De l’unanimité catholique, nous sommes passés au pluralisme religieux, à la désertion des églises, d’une société patriarcale dominée par les hommes, nous sommes passés à l’émergence du féminisme et à la revendication de l’équité salariale. D’une économie de subsistance, nous sommes passés à la mondialisation des marchés. Puis sont arrivés l’éclatement des valeurs traditionnelles, les accommodements raisonnables, l’explosion des familles, la baisse de la natalité, la dégradation de l’environnement, les progrès médicaux puis l’apparition de nouvelles maladies. Bref, la planète est devenue un unique grand village.
Tout ceci fait qu’il n’est pas facile pour les gens de quatre vingts ans et plus de rester pleinement épanouis : il y a les souffrances physiques, le départ vers le ciel des amis et des gens avec qui ils ont relevé les défis les plus importants de leur vie, les préoccupations de leurs journées quotidiennes que la vie a banalisées et les successeurs qui gèrent avec trop de facilité les obstacles matériels des années passées.
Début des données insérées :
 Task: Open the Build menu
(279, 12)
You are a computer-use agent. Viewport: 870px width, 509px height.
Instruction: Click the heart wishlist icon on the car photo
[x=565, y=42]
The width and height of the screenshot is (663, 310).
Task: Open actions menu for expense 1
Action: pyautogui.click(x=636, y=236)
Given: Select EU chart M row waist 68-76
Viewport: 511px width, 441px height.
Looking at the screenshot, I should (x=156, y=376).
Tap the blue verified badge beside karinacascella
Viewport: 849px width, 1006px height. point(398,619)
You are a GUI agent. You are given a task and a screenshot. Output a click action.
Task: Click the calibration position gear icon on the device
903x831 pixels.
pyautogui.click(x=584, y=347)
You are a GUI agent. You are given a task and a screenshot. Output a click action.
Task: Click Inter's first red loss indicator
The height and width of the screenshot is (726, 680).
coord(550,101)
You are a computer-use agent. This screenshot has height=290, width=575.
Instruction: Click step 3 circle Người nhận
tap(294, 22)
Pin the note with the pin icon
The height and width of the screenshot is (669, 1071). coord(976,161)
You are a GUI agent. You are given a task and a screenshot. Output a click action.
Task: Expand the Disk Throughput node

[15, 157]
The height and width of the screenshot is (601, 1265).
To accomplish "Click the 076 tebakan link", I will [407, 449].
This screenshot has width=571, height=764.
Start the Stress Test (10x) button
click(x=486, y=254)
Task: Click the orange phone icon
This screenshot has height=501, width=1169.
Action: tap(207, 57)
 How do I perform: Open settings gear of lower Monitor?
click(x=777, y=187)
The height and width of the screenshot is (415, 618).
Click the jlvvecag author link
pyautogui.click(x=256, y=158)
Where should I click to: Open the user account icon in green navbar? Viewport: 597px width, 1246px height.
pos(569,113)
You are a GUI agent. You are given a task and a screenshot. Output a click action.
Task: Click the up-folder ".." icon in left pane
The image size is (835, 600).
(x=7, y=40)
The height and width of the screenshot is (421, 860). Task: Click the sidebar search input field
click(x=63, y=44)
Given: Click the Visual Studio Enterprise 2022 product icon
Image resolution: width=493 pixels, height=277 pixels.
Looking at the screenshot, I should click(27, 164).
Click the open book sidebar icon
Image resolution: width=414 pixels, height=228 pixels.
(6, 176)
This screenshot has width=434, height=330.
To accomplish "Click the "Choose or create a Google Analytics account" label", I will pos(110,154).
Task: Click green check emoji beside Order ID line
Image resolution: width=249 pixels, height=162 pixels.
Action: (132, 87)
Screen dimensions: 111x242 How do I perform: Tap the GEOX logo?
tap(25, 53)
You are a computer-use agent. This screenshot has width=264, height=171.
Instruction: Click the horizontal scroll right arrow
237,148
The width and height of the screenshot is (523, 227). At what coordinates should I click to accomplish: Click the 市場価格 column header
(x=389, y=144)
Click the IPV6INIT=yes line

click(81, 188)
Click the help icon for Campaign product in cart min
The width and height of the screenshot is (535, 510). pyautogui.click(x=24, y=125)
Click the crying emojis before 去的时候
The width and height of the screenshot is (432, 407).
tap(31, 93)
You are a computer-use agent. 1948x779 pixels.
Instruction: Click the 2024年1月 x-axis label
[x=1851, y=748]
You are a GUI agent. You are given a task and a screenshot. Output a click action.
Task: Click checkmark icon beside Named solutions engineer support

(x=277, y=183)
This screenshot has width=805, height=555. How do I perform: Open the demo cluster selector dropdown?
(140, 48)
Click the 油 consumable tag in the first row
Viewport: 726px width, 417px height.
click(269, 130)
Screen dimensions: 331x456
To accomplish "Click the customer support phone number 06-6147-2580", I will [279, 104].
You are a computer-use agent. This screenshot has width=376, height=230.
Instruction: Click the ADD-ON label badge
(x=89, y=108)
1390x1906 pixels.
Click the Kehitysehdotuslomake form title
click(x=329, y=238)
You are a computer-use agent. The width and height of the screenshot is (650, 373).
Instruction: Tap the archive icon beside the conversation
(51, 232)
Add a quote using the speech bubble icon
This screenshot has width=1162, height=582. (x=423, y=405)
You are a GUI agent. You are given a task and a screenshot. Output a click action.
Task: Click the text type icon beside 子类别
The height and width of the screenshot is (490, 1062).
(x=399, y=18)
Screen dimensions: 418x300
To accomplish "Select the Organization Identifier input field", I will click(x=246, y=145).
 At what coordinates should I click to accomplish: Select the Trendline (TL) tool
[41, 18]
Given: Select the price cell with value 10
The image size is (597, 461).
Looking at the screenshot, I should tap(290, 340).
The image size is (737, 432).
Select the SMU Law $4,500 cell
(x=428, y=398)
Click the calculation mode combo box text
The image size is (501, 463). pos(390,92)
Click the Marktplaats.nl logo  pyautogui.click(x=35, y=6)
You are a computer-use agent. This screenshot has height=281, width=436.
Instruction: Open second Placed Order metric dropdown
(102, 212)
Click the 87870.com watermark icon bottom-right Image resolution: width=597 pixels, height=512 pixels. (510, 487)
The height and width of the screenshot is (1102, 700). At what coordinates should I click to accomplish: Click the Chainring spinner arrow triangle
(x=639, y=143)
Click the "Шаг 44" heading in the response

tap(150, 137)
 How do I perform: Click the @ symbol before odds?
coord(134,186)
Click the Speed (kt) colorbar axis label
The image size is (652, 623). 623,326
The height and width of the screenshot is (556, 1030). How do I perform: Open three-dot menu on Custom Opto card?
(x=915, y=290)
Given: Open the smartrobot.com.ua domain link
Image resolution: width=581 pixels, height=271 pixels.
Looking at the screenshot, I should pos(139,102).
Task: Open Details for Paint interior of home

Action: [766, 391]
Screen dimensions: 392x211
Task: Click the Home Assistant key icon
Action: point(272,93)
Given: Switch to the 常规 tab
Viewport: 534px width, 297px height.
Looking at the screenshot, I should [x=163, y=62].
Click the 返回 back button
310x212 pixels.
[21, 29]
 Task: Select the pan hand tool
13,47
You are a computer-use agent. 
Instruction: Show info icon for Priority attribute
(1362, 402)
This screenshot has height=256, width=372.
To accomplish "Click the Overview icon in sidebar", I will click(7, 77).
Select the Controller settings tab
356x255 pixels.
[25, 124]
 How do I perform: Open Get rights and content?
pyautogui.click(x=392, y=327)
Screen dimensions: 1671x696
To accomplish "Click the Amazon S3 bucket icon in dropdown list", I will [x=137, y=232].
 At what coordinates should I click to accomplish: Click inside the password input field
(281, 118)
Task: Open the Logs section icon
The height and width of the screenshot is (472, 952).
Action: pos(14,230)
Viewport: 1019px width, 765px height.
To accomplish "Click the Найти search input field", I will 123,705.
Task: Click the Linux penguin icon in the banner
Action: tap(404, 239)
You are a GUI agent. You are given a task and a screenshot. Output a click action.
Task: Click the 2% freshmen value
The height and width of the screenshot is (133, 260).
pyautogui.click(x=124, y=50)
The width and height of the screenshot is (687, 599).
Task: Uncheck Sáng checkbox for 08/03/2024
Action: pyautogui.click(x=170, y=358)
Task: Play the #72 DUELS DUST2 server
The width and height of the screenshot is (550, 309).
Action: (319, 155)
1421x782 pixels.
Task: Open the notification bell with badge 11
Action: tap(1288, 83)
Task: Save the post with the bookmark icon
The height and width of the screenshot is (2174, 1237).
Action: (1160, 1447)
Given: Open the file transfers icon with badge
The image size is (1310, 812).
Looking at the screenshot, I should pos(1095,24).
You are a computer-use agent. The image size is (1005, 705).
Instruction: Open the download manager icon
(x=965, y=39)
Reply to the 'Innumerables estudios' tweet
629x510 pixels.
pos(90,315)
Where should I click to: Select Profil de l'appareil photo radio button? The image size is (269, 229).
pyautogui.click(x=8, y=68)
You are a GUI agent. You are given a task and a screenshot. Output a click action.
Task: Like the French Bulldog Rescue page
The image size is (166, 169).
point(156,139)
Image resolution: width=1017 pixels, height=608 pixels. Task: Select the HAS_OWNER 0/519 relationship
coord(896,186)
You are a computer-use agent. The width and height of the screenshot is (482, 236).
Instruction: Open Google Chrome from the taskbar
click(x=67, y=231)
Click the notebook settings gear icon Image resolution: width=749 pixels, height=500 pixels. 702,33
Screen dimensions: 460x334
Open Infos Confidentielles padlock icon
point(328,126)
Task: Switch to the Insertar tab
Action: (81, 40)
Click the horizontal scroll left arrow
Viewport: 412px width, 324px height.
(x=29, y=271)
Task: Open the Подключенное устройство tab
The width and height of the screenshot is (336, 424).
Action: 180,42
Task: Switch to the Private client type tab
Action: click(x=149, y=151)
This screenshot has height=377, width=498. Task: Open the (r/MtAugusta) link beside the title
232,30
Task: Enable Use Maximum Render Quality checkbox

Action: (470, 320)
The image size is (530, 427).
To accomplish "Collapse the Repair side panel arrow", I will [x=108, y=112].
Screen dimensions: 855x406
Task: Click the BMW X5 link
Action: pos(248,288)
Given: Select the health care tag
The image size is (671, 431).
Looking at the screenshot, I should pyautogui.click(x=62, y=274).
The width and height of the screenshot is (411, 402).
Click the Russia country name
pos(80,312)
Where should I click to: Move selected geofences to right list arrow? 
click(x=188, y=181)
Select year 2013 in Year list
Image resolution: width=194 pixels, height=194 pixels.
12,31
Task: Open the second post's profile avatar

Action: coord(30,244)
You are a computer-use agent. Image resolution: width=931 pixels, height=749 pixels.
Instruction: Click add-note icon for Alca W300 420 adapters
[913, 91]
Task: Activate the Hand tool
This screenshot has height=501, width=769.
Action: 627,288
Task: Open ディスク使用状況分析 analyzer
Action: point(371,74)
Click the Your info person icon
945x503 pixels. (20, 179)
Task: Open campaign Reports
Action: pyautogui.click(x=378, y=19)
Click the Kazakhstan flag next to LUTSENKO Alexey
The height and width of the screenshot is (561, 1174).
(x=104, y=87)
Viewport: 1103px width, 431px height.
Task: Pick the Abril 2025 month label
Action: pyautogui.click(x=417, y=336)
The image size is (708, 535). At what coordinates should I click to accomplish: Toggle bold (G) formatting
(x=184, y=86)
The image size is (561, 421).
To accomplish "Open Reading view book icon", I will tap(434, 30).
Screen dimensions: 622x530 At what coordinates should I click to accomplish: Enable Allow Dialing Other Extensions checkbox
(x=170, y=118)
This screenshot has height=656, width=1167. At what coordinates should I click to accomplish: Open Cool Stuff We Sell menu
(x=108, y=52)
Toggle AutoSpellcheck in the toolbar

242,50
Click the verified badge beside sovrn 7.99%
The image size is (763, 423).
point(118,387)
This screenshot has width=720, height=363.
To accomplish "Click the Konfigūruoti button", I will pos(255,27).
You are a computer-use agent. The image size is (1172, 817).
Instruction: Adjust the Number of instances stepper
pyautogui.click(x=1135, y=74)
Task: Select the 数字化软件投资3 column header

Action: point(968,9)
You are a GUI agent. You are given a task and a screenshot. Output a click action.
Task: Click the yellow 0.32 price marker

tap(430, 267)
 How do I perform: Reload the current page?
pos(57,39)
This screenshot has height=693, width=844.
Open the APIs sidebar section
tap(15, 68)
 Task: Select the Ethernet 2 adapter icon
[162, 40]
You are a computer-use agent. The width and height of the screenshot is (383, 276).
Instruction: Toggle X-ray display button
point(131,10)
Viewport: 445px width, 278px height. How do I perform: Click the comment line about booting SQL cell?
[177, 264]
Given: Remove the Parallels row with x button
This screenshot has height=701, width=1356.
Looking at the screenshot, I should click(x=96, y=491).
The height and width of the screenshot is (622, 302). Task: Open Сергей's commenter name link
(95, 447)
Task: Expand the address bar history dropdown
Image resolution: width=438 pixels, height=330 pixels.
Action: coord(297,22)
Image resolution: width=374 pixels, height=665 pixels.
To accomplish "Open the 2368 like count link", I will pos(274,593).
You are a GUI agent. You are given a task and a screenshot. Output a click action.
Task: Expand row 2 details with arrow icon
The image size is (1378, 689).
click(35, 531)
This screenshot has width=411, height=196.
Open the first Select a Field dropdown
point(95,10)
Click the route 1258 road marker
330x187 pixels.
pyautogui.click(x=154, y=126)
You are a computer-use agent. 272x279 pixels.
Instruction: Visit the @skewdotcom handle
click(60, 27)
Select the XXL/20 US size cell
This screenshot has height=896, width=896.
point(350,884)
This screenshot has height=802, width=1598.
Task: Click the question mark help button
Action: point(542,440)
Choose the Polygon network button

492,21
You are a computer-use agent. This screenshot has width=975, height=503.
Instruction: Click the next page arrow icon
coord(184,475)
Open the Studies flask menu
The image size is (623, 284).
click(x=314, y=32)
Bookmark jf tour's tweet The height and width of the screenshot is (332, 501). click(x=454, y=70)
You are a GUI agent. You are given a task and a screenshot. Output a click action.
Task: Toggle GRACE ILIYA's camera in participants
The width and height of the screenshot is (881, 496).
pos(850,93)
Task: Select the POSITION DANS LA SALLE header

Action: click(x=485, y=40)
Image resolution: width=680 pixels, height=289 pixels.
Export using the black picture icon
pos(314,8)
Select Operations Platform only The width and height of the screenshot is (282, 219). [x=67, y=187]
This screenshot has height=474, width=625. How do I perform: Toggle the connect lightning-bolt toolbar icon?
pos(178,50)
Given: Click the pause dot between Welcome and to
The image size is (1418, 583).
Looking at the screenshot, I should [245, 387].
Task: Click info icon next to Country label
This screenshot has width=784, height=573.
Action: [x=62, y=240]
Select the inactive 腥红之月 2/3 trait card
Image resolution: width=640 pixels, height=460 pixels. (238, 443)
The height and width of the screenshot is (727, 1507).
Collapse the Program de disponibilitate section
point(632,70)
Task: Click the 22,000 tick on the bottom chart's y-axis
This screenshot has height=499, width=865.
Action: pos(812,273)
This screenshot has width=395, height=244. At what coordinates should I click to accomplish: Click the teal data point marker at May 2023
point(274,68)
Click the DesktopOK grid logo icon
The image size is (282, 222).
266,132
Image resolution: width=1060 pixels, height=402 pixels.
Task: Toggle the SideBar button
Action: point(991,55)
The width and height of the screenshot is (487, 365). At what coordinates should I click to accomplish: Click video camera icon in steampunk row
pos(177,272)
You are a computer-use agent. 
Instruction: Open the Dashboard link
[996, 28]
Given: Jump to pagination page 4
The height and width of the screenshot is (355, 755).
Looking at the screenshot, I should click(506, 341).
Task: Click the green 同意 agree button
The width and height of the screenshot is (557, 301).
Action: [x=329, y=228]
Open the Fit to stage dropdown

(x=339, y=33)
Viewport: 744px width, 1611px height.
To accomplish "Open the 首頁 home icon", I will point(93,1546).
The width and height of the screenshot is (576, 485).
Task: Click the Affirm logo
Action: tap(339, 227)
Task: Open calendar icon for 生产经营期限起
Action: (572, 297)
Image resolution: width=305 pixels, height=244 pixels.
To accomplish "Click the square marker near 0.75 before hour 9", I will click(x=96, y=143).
Nous sommes redevables à la génération de Marie-Anne. Un jour Pie X, devenu cardinal, rend visite à sa vieille mère. Celle-ci lui demande de revêtir ses plus beaux atours puis voyant sa grosse bague ronflante de cardinal, elle lui montre la petite alliance tout usée de son mariage en lui disant : « Mon fils, n’oublie jamais que tu ne porterais pas ta belle bague si je n’avais pas porté celle-ci avant toi ». Cette image vaut bien des discours.
Notons encore qu’au cœur de toute évolution humaine, une vérité demeure. Que nous soyons nés en 1200, en 1700, en 1900 ou en 2010, notre vie est un passage vers Dieu par le Christ ressuscité. « Dieu a tant aimé le monde, qu’il nous a envoyé son fils pour nous sauver et nous donner accès à la vie éternelle ». (Jn, 3 :16-17) Ce discours, Marie-Anne l’a appris durant son enfance et elle y a cru toute sa vie. Le courage de nos grands-parents trouve sa source dans la foi en Jésus-Christ. Des études auprès des jeunes d’aujourd’hui nous permettent de constater l’admiration que ceux-ci portent à leurs grands-parents : « J’admire la foi de ma grand-mère, disent plusieurs jeunes, mais je ne suis pas capable d’acheter leur monde de sacrifices ».
Profitons de cette célébration pour redire à Dieu notre admiration et notre affection pour Marie-Anne. Venons puiser à sa source de vie intérieure par cette eucharistie. Profitons de ce cœur à cœur avec Dieu pour lui confier nos défis et nos espérances, fort du courage et de la détermination de notre amie Marie-Anne qui ne nous a pas abandonnés, mais qui, du haut du ciel, continue de veiller sur nous.